Journal

Monday, July 6, 2009 9:53 PM, CDT


Sorry for the delay in updates….it has been CRAZY around here! – But you have probably figured out by now that we are a little nuts J

 

Last Thursday night I had a bad night of severe leg cramps, so as much as I did not want to went to the ER on Friday afternoon – 4 ½ hours later we found that I did not have any blood clots in my legs.  That was a relieve and I was able to enjoy the rest of my holiday weekend but still in the back of my mind I worried a little about the echo cardiogram that was scheduled for today – good news is, my heart looks great!  No fluid around the heart and it is pumping away!  So I will still see Dr Robinson on the 22nd to see if we can figure out was is causing the severe swelling.  I think the heat and humidity is playing a big part in it, but we will see.  Please continue to pray for the swelling to stay down and we figure what is causing it.  I really don’t want to hear that it is another one of those things that I am “going to have to learn to live with” – this cancer has caused enough havic on my body.

 

This week is VBS at church and I have been busy gearing up for it and when it finally got here today, time just flew by.  It is so great to see the lil’ ones learn about God and be excited!  Pray that we can reach as many children as possible this week.  God is at work!!

 

I am posting a poem a mother wrote who’s child has cancer.  Please take the time to read this and then thank GOD for your healthy children, hug them too much and tell them you love them often –

 

Normal 

 Dear God, I want to be normal today.
To run and jump and laugh and play.
These pains, they hurt inside my head.
So all I do is lay in bed.
 I watch the world as it spins outside.
Under the pillow my head I hide.
My stomach aches, I wretch and vomit.
The doctors say they'll get right on it.
But day after day, the sun goes down
and no end in sight is to be found.

 I keep the faith, I wear a smile.
I know things will be better after awhile.

I know because my mommy told me so
The tears in her eyes I want to go.

 
We snuggle in my room day after day,
and we talk about about when we can get away.
We will go to places I've dreamt about,
But wait!
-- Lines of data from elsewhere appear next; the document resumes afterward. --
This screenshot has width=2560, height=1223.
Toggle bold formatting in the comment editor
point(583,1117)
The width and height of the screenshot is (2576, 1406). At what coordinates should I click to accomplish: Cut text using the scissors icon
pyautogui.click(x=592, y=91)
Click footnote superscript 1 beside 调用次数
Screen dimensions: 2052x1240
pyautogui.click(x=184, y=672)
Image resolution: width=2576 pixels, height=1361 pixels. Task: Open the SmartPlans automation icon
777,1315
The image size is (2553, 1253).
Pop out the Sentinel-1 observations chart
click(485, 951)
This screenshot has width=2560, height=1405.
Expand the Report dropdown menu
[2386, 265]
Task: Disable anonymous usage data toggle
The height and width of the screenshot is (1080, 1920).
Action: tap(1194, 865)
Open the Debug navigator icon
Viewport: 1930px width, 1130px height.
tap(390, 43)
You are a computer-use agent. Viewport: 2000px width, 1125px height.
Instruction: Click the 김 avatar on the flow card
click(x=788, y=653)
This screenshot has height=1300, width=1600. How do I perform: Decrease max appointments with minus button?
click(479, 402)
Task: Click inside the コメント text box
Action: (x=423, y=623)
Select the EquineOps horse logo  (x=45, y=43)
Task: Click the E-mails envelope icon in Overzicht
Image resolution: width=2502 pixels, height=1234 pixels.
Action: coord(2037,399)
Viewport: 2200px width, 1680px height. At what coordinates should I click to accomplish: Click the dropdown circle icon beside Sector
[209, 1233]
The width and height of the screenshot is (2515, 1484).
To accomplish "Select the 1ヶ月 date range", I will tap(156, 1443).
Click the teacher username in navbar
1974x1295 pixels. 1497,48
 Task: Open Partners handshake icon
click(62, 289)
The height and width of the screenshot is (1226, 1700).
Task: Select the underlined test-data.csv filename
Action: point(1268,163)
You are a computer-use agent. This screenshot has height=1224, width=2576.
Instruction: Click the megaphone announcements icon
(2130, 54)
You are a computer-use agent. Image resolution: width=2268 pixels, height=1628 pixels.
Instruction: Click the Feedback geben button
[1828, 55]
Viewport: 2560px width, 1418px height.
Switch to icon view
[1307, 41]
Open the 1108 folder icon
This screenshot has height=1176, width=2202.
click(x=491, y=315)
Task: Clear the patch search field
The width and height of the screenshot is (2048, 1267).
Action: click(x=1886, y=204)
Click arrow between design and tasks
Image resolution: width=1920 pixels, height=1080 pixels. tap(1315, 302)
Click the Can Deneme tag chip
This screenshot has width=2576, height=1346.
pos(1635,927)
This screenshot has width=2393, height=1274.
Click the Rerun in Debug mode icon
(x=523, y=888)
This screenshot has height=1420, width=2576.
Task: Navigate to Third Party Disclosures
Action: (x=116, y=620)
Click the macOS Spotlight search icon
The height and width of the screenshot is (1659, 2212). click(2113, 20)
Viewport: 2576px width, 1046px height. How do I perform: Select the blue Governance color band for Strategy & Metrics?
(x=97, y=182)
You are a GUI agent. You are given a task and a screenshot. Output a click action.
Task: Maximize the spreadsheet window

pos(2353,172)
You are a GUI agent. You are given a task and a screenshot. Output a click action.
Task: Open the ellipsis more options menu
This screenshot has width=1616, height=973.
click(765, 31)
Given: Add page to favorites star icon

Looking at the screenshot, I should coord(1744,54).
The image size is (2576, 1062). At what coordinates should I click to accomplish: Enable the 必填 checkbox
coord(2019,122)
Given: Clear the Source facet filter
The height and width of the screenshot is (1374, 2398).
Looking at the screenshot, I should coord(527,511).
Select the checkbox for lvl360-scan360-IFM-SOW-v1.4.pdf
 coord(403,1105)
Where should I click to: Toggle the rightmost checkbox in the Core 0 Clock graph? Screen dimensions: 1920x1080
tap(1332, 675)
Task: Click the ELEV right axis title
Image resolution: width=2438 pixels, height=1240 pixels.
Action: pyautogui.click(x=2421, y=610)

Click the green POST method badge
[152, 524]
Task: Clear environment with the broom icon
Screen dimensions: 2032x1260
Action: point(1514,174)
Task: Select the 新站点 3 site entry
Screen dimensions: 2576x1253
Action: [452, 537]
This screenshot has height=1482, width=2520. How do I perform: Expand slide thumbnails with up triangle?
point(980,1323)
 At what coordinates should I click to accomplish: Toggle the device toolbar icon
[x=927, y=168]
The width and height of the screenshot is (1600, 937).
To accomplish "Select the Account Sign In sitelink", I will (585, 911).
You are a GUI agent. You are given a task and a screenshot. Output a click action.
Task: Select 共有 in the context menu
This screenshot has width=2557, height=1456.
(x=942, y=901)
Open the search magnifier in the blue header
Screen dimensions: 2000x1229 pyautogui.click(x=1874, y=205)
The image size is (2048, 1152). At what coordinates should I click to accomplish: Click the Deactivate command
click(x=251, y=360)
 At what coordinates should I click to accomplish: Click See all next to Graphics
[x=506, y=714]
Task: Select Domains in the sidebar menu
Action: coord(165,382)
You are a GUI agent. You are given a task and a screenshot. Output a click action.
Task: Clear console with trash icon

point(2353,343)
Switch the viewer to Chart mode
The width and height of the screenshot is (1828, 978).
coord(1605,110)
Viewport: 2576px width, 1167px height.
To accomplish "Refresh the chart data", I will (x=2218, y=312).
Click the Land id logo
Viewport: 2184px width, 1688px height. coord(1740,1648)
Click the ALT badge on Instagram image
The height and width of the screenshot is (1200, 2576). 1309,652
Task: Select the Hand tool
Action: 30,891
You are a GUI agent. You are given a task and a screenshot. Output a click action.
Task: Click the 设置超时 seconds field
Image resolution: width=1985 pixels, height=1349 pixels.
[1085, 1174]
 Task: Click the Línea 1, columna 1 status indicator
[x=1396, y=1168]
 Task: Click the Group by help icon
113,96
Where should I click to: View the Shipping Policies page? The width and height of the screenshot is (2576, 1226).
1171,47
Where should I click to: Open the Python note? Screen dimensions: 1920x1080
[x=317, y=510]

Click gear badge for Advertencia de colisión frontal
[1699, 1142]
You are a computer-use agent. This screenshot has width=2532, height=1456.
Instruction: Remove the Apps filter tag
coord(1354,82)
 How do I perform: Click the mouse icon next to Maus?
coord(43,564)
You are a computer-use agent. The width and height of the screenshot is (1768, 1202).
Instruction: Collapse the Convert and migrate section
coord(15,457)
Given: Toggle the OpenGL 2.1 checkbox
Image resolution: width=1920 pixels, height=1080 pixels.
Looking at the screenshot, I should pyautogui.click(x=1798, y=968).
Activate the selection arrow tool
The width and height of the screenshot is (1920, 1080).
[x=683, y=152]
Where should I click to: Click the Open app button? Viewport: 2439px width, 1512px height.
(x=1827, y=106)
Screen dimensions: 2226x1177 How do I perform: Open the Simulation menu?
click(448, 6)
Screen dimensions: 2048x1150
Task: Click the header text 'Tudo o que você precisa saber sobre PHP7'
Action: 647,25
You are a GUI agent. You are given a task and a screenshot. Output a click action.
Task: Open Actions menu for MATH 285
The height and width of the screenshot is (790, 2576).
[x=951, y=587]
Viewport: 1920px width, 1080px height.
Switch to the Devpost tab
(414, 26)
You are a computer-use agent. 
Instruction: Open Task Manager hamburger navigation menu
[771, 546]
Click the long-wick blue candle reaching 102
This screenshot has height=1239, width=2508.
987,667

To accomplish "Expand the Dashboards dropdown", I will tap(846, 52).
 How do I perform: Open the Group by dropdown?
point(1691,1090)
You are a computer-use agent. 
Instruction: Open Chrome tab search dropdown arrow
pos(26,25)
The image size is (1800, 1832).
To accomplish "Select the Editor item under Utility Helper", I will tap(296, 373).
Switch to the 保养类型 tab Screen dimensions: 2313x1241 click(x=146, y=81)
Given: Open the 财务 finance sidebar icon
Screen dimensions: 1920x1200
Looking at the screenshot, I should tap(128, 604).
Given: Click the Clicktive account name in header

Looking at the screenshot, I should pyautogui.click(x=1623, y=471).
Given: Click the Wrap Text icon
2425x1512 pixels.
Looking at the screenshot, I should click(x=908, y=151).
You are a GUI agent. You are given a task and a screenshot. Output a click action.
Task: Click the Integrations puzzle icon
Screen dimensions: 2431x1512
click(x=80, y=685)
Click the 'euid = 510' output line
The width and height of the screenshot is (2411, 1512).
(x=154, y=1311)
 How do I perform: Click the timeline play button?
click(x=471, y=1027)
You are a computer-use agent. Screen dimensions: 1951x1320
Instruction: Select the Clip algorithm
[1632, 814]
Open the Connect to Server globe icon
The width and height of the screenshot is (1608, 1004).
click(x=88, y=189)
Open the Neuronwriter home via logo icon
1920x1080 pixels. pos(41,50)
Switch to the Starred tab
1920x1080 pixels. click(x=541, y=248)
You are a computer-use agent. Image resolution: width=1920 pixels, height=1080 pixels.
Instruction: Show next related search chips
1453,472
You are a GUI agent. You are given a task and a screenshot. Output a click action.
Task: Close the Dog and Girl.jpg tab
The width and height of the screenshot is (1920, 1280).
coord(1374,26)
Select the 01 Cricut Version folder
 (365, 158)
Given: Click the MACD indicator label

If I promise not to pout
Can we go today, can we leave this place?
I'll put an even bigger smile on my face.

 
Is it my fault that I feel this way?
Why won't the yuckies go away?
Did I do something really bad?
Did I make mommy or daddy very sad?

 
I sit and watch other kids my age,
From a hospital room that feels like a cage.
They laugh and run having lots of fun
They get to feel warmth from the sun.
I want to go swimming and splash around
Or be a princess and wear a crown.

Someday soon, I will be free.
To run and laugh and play, you'll see.
Dear God, please take the cancer away.
I just want to be a normal kid today.